> _TASK DETAILS_
Scan the entries below for the word "will". Copy each line that has it.

Stored records:
==*==
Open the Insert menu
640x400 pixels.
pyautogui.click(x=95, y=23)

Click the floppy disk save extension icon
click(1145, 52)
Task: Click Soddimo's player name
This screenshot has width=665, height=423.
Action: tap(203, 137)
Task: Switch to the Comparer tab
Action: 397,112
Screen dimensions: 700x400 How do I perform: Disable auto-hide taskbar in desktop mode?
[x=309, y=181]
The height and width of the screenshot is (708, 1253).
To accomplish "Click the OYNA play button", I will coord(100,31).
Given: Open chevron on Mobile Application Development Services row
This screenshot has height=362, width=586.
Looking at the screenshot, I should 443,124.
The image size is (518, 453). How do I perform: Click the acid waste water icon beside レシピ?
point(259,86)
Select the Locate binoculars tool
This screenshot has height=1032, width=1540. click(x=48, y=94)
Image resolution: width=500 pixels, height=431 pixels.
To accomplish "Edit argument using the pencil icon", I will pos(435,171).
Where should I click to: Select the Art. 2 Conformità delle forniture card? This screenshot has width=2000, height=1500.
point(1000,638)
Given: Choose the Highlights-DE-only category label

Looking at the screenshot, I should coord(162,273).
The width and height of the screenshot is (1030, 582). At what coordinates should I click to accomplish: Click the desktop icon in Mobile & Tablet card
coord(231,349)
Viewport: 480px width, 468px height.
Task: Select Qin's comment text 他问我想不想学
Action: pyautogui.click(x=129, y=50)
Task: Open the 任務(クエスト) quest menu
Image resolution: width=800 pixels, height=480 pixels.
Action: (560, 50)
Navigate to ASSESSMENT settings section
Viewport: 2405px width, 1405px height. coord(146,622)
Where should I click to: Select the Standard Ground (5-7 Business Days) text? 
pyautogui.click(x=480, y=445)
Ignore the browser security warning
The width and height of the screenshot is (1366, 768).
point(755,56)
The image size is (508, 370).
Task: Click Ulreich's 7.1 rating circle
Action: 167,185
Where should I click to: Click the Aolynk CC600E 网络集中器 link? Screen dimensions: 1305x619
==*==
> _TASK RESULT_
To accomplish "Click the OYNA play button", I will coord(100,31).
To accomplish "Edit argument using the pencil icon", I will pos(435,171).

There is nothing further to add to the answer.